DTEX AI Risk Management: Monitoring Employee and Agent Use of Generative AI Across the Enterprise

The Problem DTEX Is Solving

Most enterprise security tools can log activity. Fewer can judge whether that activity aligns with intent. As copilots, embedded AI applications, and autonomous agents gain access to corporate data and workflows, the distinction matters enormously.

An agent operating within its assigned permissions can still expose sensitive data. A developer experimenting with an unsanctioned AI tool may not realize they are leaking source code. Conventional logging captures the action — but not the risk behind it.

DTEX is positioning AI Risk Management as the layer that closes this interpretive gap.

Discovering and Classifying AI Use

The platform is built to surface the full landscape of AI activity across an organization — sanctioned and unsanctioned alike. It covers browser-based AI tools, standalone applications, and embedded copilots, flagging shadow AI in real time and building an inventory of approved tools while classifying the risk profile of unknown ones.

This matters because most enterprises do not have a complete picture of which AI tools their employees are actually using. Shadow AI is not a theoretical risk; it is a daily operational reality in most large organizations.

Separating Human from Agent Activity

The most technically ambitious claim is the ability to distinguish human-driven actions from AI-agent-driven ones. DTEX calls this visibility into “Computer Use AI” — tracking what an agent was instructed to do, how it executed those instructions, and the full lineage of actions taken across systems.

By correlating prompts, behavioral baselines, and agent actions over time, the platform aims to separate routine experimentation from genuinely risky or malicious behavior. In one early deployment, DTEX reported identifying an autonomous agent exposing sensitive data while operating entirely within its intended workflow and permissions — a scenario that would have been invisible to most conventional tools.

Two New Autonomous Security Agents

Alongside the monitoring capabilities, DTEX is introducing two autonomous agents designed to act on what the platform finds.

Triage Guardian uses a multi-agent approach to automate investigation workflows. It gathers evidence and runs independent reviewer agents that validate findings — a mechanism specifically designed to reduce false positives, which remain one of the most persistent drains on security operations teams.

Threat Hunter allows analysts to launch investigations using natural language queries. The agent then correlates findings independently and surfaces unknown threats without requiring manual correlation work.

Both agents draw on DTEX i³ research, including work conducted with MITRE and Five Eyes defense partners. The company reports that early deployments saved more than 40 hours per analyst per month — a figure that, if it holds at scale, represents a meaningful shift in security operations capacity.

Context: Who DTEX Is and Where This Fits

Founded in 2000, DTEX operates at the intersection of insider risk management, data loss prevention, user behavior analytics, and user activity monitoring — unified on a single platform. The company raised $50 million from Alphabet’s growth fund CapitalG in 2024, signaling institutional confidence in its approach.

Chief Executive Marshall Heilman framed the launch plainly:

“AI agents are rapidly becoming operational actors inside the enterprise, with the ability to access data, interact with systems and take autonomous action. Many security solutions can monitor AI activity, but they still can’t determine whether that behavior aligns with intent or introduces risk.”

That framing is accurate. The market for AI security tooling is crowded with activity monitoring. Intent detection at the agent level is a narrower, harder problem — and one that is becoming more urgent as agentic AI moves from experimentation into production workflows.

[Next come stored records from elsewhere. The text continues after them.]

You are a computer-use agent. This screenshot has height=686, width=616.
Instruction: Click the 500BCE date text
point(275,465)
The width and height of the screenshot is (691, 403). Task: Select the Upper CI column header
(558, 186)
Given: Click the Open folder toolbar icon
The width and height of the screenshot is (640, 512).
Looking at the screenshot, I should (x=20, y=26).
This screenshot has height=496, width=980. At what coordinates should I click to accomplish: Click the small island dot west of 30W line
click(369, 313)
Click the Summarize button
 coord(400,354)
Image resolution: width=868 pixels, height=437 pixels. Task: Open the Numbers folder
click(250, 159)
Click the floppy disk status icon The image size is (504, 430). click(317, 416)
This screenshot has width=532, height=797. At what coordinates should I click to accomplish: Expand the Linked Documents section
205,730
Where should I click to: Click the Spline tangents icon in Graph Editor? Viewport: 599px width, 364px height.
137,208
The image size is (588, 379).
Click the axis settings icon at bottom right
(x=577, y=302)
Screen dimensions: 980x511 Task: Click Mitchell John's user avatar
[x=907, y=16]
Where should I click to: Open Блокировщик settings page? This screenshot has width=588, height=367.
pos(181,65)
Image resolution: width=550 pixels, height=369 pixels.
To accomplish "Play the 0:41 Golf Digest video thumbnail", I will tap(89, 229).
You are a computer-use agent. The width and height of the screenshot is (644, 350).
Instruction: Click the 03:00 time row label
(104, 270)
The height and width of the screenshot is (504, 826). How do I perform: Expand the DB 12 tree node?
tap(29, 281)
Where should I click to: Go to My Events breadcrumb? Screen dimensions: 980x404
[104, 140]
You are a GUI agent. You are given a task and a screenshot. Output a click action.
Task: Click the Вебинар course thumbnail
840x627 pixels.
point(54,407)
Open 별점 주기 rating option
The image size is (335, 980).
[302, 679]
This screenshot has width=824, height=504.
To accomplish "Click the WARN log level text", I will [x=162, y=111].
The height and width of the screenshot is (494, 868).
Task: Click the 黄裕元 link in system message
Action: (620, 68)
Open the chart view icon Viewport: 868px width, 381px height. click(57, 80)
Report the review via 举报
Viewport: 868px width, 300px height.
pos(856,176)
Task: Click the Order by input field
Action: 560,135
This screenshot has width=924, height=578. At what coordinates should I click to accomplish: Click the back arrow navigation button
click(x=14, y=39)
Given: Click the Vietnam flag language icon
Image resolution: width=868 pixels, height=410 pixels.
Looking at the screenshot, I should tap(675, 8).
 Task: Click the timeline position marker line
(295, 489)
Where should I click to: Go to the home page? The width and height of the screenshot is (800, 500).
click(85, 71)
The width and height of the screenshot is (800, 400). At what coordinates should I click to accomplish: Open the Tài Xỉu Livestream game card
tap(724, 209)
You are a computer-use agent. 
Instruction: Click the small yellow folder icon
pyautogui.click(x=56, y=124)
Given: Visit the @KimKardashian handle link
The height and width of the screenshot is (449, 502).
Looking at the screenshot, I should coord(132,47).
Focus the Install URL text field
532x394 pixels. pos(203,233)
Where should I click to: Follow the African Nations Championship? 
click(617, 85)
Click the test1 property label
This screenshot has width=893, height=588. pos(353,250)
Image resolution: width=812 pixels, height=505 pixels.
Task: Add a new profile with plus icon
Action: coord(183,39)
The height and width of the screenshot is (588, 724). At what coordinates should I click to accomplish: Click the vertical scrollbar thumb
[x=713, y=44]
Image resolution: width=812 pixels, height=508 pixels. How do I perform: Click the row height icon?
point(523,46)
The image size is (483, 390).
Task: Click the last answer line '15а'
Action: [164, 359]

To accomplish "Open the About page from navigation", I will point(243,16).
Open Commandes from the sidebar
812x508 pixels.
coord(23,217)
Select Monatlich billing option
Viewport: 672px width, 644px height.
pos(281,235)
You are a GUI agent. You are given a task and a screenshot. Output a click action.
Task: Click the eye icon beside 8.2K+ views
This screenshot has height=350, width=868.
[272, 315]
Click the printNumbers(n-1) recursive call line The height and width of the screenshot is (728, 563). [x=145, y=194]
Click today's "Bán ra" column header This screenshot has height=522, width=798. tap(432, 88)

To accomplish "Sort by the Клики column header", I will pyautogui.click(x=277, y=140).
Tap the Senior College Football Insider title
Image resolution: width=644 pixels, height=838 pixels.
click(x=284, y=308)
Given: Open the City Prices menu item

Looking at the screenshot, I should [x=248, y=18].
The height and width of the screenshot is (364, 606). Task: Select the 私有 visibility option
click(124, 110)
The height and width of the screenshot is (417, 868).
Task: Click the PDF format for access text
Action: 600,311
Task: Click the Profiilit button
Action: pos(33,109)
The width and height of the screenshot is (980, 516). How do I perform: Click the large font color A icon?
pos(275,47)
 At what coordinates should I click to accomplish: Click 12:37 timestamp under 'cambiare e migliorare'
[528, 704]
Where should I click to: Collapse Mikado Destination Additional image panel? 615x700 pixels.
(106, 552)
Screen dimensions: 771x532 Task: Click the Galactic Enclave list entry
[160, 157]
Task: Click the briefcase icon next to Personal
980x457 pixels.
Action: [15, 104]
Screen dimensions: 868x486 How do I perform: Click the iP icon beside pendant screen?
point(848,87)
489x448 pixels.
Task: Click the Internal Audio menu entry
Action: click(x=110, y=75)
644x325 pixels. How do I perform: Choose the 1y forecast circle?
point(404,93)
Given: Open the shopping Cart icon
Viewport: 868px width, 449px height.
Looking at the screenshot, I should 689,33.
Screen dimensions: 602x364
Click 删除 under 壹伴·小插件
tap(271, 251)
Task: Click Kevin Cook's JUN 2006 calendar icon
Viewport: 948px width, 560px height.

Availability and What to Watch

AI Risk Management is currently in private preview, with broader availability expected next quarter. Organizations running active AI agent deployments or managing large populations of knowledge workers using generative AI tools should be evaluating this category now, not after an incident.

The Broader Signal

DTEX’s launch reflects a structural shift in enterprise security requirements. The perimeter is no longer just users and devices — it now includes AI agents that can act, reason, and move data autonomously. Security tooling that cannot distinguish intent from action, or human behavior from agent behavior, is operating with a fundamental blind spot.

The question for enterprise security teams is not whether to monitor AI use. It is whether their current tools can actually tell them what that use means.